Exercise task 1:
In the records below, substitute "image" for each "screenshot" and keep everything else the same. Omit the pictures from your answer.

Quoted passage:

☆ ☆ ☆

Bob arranged our room the Marriott Vacation Club Pulse. The staff was the nicest there. I highly recommend it. We went right to the roof for their happy hour and for photos of course. There were beautiful views of South beach in every direction. We shopped a bit on the city walk and ate before getting ready. 

After more than a few drinks in the room, we were off to our first party at Do Not Sit On the Furniture. It was the Sweeeet Party with Dennis Ferrer & DJ Sneak. I love that old school funky house vibe. The venue was intimate, and there was so much room for dancing.  I have to say it was amazing for a small setting . We walked back to the hotel and got a few hours of sleep. 

I woke up on my birthday around 7am, and went to see the sunrise on the beach for the first time and not in a club. I realized that this trip was different, a much more mature way of doing it. I sat with my Cuban coffee pondering life, and what was in store for the day .It felt amazing to be alive and 35. When everyone was awake we headed to the classic News Cafe for breakfast. I really needed that Bloody Mary, chicken, & French toast. 

The Esscala Pure Trance yacht party was next on the Musette with Gabriel & Dresden, Solarstone, and Simon Patterson. 

One thing about yacht parties, the drinks are the least expensive you’re going to find in Miami. Needless to say we left a little wobbly after dancing for 5 hours. After a disco nap we were ready for the coming night, which was The Paradise Party at Space.

Amiee and I went to that and gave Bob a break. We were in the front of the DJ booth and it was pure musical happiness. One thing I noticed, I didn’t need to stay till the end . By end I mean to be determined into the next afternoon. We went back and slept around 5am. 

We got up and ate at Puerto Sagua the best Cuban diner you’re going to find in South Beach. Aimee had the whole diner singing Happy Birthday to me over my tres leches. 

From there we walked to Wet Willies. 3+ hours of Call-A- Cabs , and one entertaining Britt offending people’s outfits , talking in a Brad Pit pike like voice from Fight Club , we were more than on our way to a good night. 

After that hilariousness, Aimee and I walked back to the room. Of course we got side tracked by the shopping mall with a bar and Dj outside. When in Rome (Miami) you order more frozen cocktails.

☆ ☆ ☆

Data for processing:
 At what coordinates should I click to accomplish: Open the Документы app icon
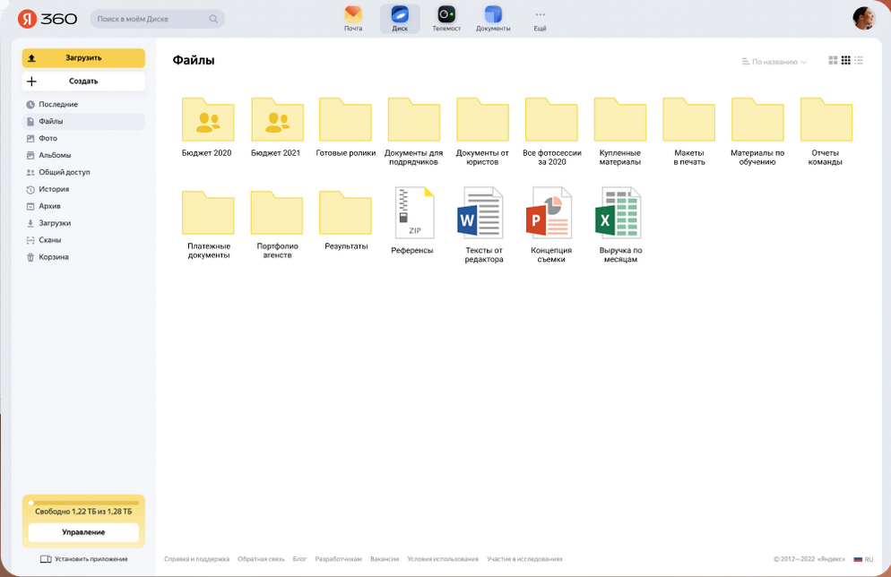click(x=493, y=14)
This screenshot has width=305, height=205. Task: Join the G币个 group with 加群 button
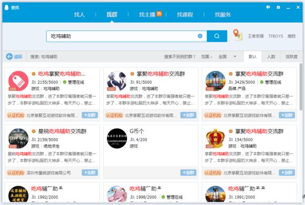[188, 172]
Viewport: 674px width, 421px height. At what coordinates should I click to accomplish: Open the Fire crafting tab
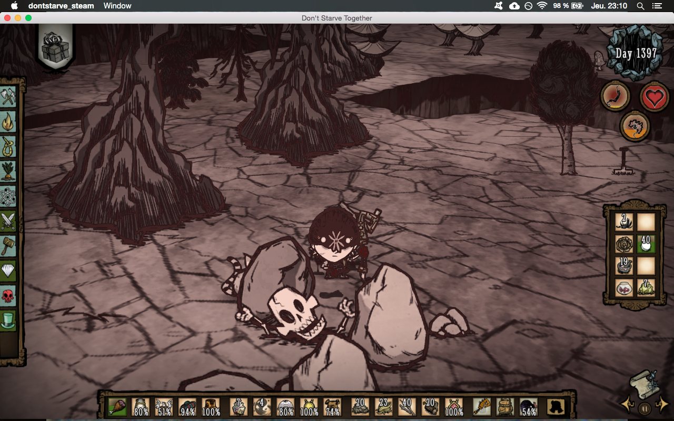[9, 122]
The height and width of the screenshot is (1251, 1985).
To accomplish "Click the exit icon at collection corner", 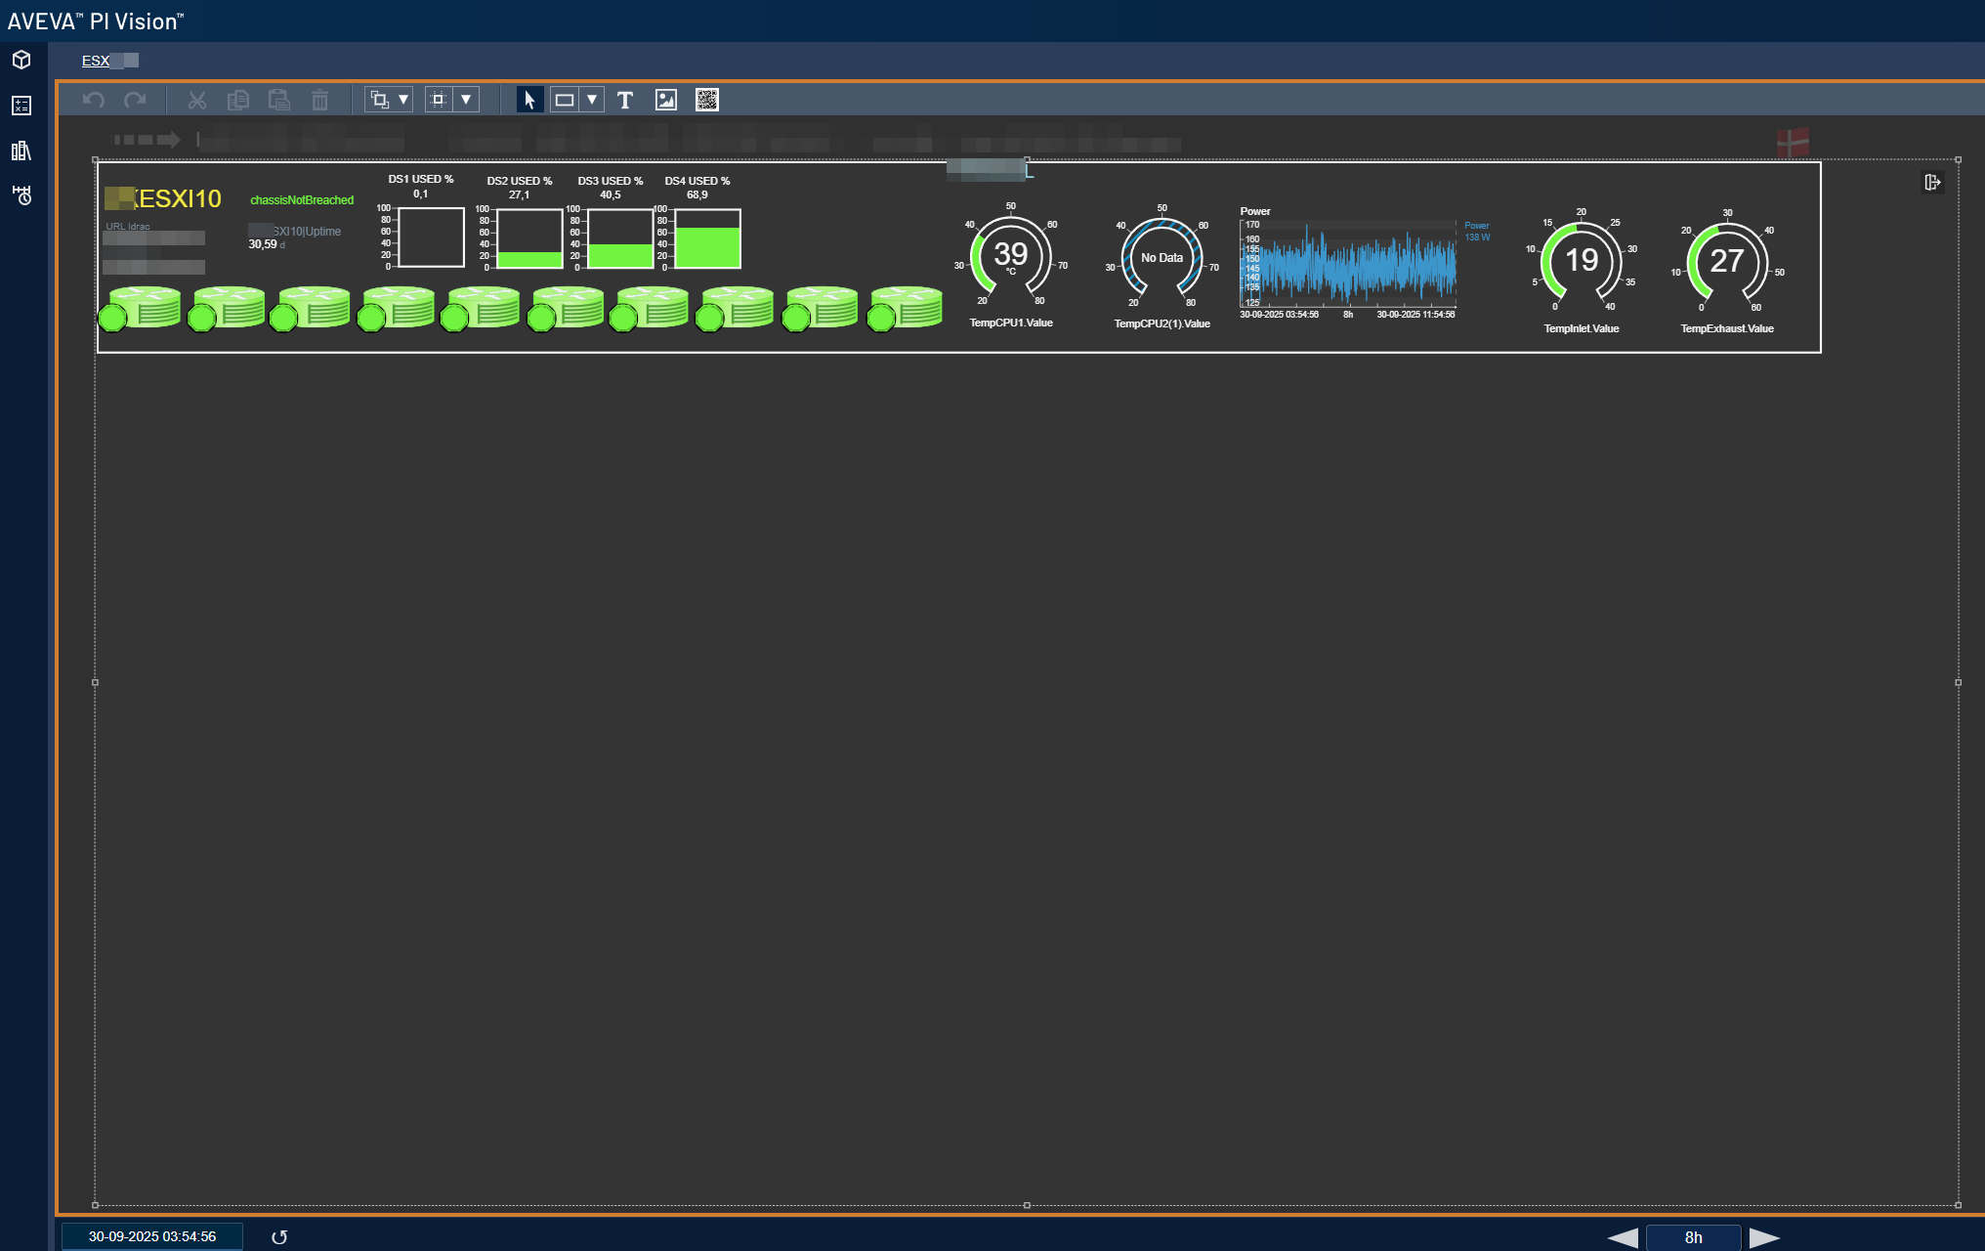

☆ ☆ ☆

Exercise task 2:
Continue the account of the Miami birthday trip above from the point where it stops.

Final answer 1:
 At what coordinates should I click to accomplish: Open the Документы app icon
click(x=493, y=14)
This image has width=305, height=205. Task: Join the G币个 group with 加群 button
[188, 172]
Viewport: 674px width, 421px height. At what coordinates should I click to accomplish: Open the Fire crafting tab
[9, 122]
The height and width of the image is (1251, 1985).
To accomplish "Click the exit icon at collection corner", 

Final answer 2:
By the time we got back to the room, I had fallen asleep with a trail of gold fish behind me in the bed, and my hand still in the bag. 

After my 4 hour coma, I rallied & we were off to the Laser Face party at Mana in Wynnwood. Gareth Emery put on an amazing show! It was something I usually would not have picked, but was so happy I went, as did my voice from there on out for the entirety of the trip. 

I found myself wanting to get up and do the things I hadn’t before. The next morning I walked the ocean drive market, saw the Versace Mansion, got fresh coconuts, and just laid on the beach. 

Now, to many people this may seem normal for vacation, but not this week in Miami. Usually, you pass the beach on the way to a party, or coming home from one. I’m so happy I slowed down enough to enjoy the city I already loved even more. That final day we ate at the hotel restaurant Havana 1957. The lobster /seafood dish we had was amazing. 

Then, we went to the Spinnin Records pool party at the Sixty Nautilus hotel on Ocean Drive. We walked up and who did we see? Only Sander Van Doorn, the headliner doing an interview. The pool was beautiful, and even the 71$ drinks were worth it. Leaving a bit before it ended, we ran into Erick Morillo. He just ended his pool party at The National Hotel. He was nice enough to take a photo with us. I rarely ask Djs for photos, but his energy while performing his sets is amazing.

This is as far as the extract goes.